Section 5.3 PAYMENTS FOR OTHER SPECIFIC PURPOSES. Any payments
constituting a part of the Trust Estate received by the Trustee for which no
provision as to the application thereof is made elsewhere in this ARTICLE V and
for which provision as to the application thereof is made in the Participation
Agreement, the Lease or any other Operative Document, shall be applied to
payment to the Person who is entitled thereto in accordance with the purpose for
which such payment was made under the Participation Agreement, the Lease or such
other Operative Documents, as the case may be.
Section 5.4 OTHER PAYMENTS. Except as otherwise provided in SECTIONS
5.2 and 5.3:
(a) Any payments received by the Trustee constituting a part of the
Trust Estate for which no provision as to the application thereof is made
in the Participation Agreement, the Lease or any other Operative
Document, or elsewhere in this ARTICLE V, and
(b) All payments received and amounts realized by the Trustee under
the Lease or otherwise with respect to the Equipment, to the extent
received or realized at any time, as well as any other amounts remaining
as part of the Trust Estate, after payment in full of all unpaid
principal of, if any, due and payable on, and all accrued but unpaid
Yield on, all Certificates,
shall be promptly distributed by the Trustee in the following order of priority:
First, in the manner provided in CLAUSE FIRST of SECTION 5.2; second, in the
manner provided in CLAUSE SECOND of SECTION 5.2; and third, to the Grantor.

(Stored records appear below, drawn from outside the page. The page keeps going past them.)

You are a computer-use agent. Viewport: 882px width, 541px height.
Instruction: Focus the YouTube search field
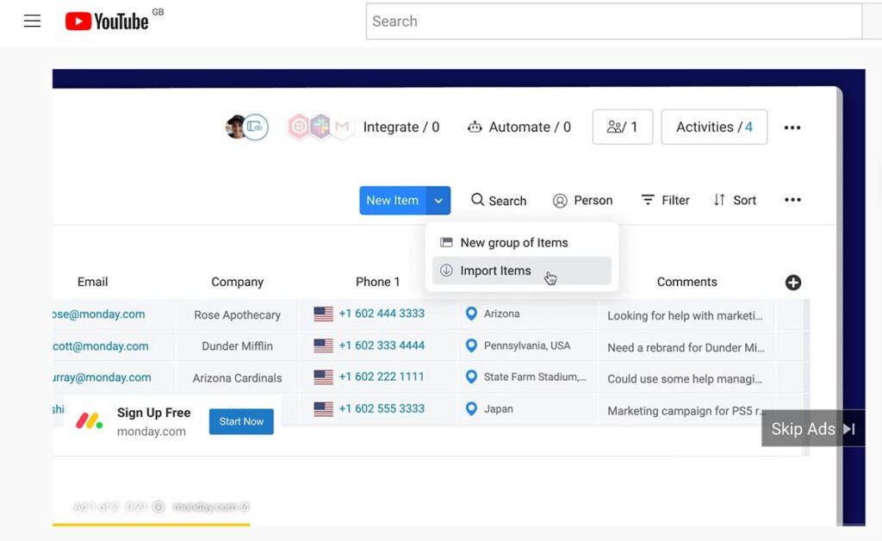[x=613, y=22]
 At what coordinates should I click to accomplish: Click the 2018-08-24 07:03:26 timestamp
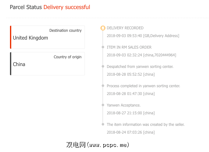pos(131,132)
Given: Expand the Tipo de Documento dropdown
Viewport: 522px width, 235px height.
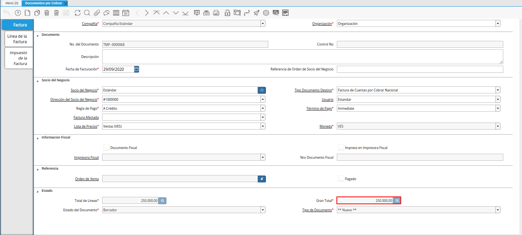Looking at the screenshot, I should [x=498, y=210].
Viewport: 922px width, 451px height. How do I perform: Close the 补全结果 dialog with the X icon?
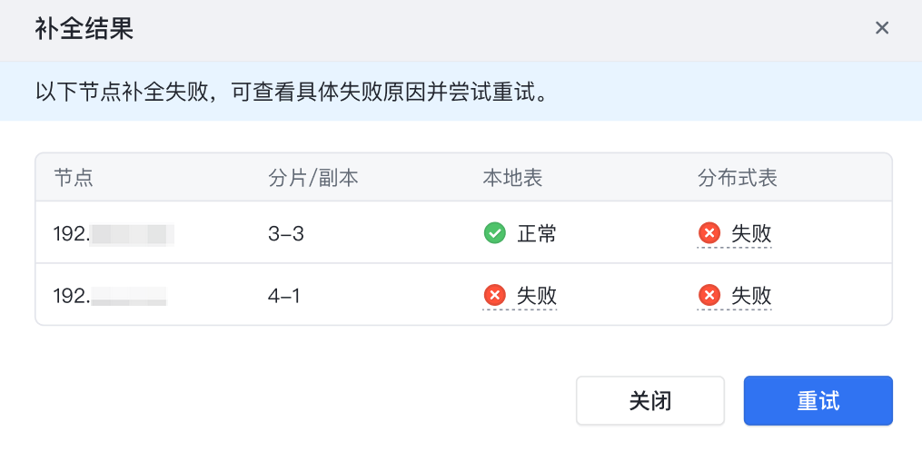point(881,27)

Section 5.5 DEPOSIT ACCOUNT. All payments or amounts received by the
Trustee pursuant to SECTION 9.1 of the Lease by reason of a Casualty shall be
held by the Trustee as part of the Trust Estate and, if the Lien on the
applicable Equipment is discharged pursuant to SECTION 11.1 hereof prior to the
time such payments or amounts are disbursed pursuant to the terms of the Lease
or distributed pursuant to SECTION 5.2 hereof shall be distributed to the
Grantor.
Section 5.6 INVESTMENT OF AMOUNTS HELD BY THE TRUSTEE. In the event
that any amounts held by the Trustee are not distributable pursuant to this
ARTICLE V promptly following receipt, such amounts shall be invested by the
Trustee from time to time as the Requisite Holders shall direct, but only in the
following securities: (i) obligations of, or guaranteed as to payment of yield
and investment by, the United States of America that mature not more than 90
days after such investment; (ii) open market commercial paper of any corporation
incorporated under the laws of the United States of America or of any State
thereof that is not an Affiliate of the Grantor, the Sublessee, or the Trustee
and that is rated "prime-1"
-12-
or its equivalent by Xxxxx'x Investors Service, Inc. or "A-1" or its
equivalent by Standard & Poor's Corporation; or (iii) certificates of deposit
maturing within 90 days after such investment issued by commercial banks
organized under the laws of the United States of America or of any political
subdivision thereof having a combined capital and surplus in excess of
$1,000,000,000 and rated "B" or better by Xxxxxxxx Bank Watch, Inc. Any
income or gain realized as a result of any such investment of such amounts
shall be applied to make up any losses resulting from any such investment and
any other income or gain so realized shall be promptly distributed to the
Grantor so long as no Event of Default shall have occurred and be continuing.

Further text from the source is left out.